-------- Given records --------

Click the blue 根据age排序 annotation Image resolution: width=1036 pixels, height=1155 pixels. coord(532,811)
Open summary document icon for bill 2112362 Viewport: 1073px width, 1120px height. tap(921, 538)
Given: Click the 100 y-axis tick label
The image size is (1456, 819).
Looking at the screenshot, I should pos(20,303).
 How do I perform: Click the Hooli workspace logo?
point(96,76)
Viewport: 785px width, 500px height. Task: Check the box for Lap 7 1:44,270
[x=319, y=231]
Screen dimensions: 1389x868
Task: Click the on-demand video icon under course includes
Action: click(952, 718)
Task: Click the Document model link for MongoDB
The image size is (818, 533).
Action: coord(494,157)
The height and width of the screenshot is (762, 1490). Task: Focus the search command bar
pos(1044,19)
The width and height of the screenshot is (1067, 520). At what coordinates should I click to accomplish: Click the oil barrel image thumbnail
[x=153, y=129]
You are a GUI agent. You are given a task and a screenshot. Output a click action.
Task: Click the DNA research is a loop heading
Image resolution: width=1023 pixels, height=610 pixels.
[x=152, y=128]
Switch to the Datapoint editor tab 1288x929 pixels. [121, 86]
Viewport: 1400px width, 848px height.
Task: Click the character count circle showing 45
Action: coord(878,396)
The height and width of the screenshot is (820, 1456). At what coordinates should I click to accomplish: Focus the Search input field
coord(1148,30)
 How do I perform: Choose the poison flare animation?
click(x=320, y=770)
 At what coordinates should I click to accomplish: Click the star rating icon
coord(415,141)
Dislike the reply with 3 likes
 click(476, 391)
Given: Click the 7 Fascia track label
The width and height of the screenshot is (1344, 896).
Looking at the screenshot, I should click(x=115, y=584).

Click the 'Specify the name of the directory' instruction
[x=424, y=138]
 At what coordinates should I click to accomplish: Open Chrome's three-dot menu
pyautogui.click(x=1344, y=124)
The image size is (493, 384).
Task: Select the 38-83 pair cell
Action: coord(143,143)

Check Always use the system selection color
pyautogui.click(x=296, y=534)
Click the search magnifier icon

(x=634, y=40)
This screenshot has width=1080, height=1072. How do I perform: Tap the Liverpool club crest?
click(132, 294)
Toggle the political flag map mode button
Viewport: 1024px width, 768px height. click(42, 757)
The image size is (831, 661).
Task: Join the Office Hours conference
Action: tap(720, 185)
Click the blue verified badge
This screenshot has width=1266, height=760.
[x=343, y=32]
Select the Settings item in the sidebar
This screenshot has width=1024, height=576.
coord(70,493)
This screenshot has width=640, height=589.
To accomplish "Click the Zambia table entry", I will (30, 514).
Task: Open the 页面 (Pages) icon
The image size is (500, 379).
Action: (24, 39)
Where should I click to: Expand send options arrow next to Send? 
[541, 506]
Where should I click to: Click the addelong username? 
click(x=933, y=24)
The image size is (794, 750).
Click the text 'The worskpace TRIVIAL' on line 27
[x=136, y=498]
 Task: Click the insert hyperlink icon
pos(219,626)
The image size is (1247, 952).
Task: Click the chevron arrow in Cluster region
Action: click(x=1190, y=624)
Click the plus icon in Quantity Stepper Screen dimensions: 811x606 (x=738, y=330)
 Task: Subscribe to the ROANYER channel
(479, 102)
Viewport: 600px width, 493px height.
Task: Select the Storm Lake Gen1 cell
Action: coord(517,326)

--------

* _Given task_
Copy the lines of the data above verbatim, from the beginning of the data through the line containing "point(96,76)", including both ends.

* _Finished exercise_
Click the blue 根据age排序 annotation Image resolution: width=1036 pixels, height=1155 pixels. coord(532,811)
Open summary document icon for bill 2112362 Viewport: 1073px width, 1120px height. tap(921, 538)
Given: Click the 100 y-axis tick label
The image size is (1456, 819).
Looking at the screenshot, I should pos(20,303).
 How do I perform: Click the Hooli workspace logo?
point(96,76)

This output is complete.